大陽日酸、ストレートスルー型と大型開口型の新型サブゼロ装置2機種を販売開始

ワンパスや大型部品の一括処理で効率的な熱処理を実現

 大陽日酸は、2 機種の新型サブゼロ装置を商品化し販売を開始した。顧客からの要望に応え、生産工程でより効率的にサブゼロ処理を行うことができる、“ワンパス処理”を実現した「ストレートスルー型サブゼロ装置」と、これまで対応できなかった大型部品を一括で処理できる「大開口型サブゼロ装置」を開発、それぞれ商品化した。

 サブゼロ処理は、鉄鋼材料などの熱処理方法の1つ で、熱入れした鋼材を液化窒素ガスによって 0 ℃以下に急速冷却することにより、金属組織を均一にさせる処理のこと。

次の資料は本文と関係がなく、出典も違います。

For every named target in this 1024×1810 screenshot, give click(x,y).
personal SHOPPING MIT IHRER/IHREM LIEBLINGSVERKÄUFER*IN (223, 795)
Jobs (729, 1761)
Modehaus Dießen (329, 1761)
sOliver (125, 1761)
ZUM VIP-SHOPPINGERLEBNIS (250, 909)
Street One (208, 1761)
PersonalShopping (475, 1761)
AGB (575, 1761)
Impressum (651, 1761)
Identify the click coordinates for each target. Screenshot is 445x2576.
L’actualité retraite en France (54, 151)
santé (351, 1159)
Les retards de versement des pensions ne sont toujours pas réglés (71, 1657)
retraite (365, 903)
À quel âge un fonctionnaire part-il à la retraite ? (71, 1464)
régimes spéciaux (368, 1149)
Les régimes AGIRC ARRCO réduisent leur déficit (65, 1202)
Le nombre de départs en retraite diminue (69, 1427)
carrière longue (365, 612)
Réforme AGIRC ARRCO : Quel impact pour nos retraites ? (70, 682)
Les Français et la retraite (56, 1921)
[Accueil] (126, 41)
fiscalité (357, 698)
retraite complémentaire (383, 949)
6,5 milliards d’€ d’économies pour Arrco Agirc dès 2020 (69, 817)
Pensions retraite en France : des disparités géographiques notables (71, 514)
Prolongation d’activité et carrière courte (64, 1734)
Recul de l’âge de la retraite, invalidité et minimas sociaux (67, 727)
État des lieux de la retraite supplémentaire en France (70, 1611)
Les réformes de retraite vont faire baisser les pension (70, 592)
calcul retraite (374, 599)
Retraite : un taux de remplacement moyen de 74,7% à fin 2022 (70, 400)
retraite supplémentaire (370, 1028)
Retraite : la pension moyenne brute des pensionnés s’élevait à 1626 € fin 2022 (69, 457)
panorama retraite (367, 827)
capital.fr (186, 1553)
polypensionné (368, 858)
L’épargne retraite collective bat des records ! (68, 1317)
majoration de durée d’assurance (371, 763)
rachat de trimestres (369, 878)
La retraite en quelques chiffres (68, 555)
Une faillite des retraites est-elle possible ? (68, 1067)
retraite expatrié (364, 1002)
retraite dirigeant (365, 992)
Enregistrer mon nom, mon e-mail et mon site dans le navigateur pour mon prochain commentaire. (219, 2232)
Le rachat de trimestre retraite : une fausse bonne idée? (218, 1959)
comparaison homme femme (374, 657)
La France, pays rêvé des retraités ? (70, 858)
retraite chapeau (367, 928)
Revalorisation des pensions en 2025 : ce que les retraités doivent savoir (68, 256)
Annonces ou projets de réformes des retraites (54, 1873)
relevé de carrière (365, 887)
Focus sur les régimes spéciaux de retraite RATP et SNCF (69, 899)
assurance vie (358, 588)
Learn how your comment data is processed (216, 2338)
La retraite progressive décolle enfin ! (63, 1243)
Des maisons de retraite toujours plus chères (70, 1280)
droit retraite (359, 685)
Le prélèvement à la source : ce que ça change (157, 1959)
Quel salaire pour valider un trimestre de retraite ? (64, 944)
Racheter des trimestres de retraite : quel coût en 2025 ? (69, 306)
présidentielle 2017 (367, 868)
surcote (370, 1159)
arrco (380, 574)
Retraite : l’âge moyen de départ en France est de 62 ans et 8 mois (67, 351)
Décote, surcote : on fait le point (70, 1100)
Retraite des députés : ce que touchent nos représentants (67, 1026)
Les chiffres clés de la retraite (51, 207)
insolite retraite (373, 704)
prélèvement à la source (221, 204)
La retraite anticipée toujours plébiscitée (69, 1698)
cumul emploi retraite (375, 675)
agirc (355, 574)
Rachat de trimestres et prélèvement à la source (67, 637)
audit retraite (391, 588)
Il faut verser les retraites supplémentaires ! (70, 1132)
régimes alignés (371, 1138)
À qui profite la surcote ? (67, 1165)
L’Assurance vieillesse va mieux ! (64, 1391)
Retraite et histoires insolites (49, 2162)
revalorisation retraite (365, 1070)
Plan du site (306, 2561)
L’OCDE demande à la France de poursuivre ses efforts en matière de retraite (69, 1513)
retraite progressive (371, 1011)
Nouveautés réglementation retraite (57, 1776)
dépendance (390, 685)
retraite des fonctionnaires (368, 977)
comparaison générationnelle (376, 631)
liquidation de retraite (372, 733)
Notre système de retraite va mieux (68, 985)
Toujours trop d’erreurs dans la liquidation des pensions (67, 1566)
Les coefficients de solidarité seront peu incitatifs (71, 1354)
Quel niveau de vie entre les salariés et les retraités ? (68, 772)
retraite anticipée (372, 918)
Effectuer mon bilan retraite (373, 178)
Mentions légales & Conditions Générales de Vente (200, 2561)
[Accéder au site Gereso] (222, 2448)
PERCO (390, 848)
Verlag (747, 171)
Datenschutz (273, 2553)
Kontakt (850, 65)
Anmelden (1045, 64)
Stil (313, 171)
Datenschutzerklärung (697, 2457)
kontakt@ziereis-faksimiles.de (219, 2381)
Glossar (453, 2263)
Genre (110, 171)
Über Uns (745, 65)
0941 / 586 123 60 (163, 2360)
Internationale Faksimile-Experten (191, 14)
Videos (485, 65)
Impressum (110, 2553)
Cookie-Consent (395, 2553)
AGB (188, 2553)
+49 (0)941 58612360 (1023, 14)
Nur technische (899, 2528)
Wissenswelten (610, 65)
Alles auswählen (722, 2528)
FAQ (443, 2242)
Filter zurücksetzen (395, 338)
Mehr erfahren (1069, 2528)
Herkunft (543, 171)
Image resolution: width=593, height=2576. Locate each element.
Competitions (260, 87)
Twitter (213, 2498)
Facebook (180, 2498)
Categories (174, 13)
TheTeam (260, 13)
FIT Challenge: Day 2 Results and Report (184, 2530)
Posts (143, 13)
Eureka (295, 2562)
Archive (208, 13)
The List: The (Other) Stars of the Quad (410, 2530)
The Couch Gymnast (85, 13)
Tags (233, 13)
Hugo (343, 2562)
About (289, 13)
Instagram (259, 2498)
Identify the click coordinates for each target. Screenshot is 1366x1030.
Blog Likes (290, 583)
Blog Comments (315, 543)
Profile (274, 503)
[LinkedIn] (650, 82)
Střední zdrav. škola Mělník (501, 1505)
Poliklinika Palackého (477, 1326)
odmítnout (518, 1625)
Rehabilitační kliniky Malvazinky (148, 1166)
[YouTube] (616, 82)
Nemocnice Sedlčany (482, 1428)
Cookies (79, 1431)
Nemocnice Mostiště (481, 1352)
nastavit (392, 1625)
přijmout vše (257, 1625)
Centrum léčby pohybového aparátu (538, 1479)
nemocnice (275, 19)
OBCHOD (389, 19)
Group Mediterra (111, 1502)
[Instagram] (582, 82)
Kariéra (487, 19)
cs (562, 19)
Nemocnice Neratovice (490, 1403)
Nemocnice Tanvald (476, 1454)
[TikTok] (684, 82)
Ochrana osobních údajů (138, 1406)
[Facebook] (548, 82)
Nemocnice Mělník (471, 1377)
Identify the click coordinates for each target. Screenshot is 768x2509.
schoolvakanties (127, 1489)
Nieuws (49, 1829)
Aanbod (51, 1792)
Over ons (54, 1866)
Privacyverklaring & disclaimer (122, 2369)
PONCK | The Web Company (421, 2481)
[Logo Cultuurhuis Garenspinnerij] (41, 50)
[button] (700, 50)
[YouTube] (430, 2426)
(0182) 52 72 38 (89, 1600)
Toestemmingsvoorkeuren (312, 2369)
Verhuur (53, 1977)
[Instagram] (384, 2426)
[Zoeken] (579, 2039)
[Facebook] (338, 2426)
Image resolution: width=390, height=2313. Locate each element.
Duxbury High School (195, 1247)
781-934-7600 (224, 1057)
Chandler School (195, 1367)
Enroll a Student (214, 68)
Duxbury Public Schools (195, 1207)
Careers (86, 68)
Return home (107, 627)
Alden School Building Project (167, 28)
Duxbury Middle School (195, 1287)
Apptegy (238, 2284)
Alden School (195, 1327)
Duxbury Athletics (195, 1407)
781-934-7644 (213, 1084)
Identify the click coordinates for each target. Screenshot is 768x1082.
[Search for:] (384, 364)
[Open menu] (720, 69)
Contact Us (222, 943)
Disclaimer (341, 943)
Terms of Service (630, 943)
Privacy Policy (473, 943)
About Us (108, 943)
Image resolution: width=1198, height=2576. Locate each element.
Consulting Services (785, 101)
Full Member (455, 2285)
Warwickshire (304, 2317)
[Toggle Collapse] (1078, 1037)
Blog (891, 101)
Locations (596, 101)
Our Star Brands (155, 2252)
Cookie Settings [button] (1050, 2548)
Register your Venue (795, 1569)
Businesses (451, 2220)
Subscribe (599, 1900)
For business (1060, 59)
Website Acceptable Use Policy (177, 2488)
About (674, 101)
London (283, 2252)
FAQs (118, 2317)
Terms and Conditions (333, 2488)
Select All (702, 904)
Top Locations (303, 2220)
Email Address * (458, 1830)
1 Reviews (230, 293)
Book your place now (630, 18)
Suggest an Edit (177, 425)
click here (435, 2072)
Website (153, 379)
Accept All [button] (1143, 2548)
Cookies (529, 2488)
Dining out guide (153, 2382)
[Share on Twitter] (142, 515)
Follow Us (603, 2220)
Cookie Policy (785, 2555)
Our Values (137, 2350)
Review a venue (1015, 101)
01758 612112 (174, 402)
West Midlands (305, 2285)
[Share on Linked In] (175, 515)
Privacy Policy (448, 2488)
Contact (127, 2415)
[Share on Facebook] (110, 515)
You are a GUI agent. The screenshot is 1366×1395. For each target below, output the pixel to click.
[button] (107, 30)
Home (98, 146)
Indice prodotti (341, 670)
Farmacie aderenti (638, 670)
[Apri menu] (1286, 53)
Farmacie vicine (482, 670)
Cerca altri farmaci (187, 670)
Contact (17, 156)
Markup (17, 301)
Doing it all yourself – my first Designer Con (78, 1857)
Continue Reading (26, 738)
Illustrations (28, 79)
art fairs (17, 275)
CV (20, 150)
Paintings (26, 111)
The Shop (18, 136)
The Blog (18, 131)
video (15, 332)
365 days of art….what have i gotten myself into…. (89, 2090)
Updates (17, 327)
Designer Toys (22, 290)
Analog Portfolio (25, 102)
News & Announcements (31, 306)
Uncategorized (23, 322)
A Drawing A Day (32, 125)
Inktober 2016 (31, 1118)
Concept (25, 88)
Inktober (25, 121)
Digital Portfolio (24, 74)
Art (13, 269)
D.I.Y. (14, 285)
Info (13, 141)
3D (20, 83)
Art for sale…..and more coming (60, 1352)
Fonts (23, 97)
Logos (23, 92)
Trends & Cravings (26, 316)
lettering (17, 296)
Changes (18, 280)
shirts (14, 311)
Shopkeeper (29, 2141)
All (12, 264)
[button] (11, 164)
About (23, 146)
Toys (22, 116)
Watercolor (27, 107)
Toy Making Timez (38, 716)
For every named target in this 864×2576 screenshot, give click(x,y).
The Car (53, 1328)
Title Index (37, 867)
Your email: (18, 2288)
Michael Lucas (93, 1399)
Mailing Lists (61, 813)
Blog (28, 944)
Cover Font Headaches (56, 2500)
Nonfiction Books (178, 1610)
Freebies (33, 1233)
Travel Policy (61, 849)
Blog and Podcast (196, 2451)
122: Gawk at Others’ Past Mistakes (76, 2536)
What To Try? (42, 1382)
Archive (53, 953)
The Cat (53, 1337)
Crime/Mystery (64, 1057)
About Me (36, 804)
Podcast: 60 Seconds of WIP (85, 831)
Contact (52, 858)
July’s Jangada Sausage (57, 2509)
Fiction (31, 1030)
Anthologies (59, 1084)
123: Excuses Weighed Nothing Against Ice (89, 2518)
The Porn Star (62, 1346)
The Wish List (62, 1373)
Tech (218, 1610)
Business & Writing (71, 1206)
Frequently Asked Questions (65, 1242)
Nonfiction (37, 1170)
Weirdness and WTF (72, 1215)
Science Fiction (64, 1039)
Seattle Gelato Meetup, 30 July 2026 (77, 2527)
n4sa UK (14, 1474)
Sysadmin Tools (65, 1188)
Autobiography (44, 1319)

サブゼロ処理を施し金属組織を均一にすることで、金属部品の経年劣化の抑制や硬度・耐摩耗性の向上といった効果が得られる。

 このため、サブゼロ処理は 寸法精度や硬度が必要とされる自動車部品(ギヤ・ベアリング等)、航空機部品(シャフト等)、精密部品(ゲージブロック等)、工具、刃物など、多くの分野で採用されている。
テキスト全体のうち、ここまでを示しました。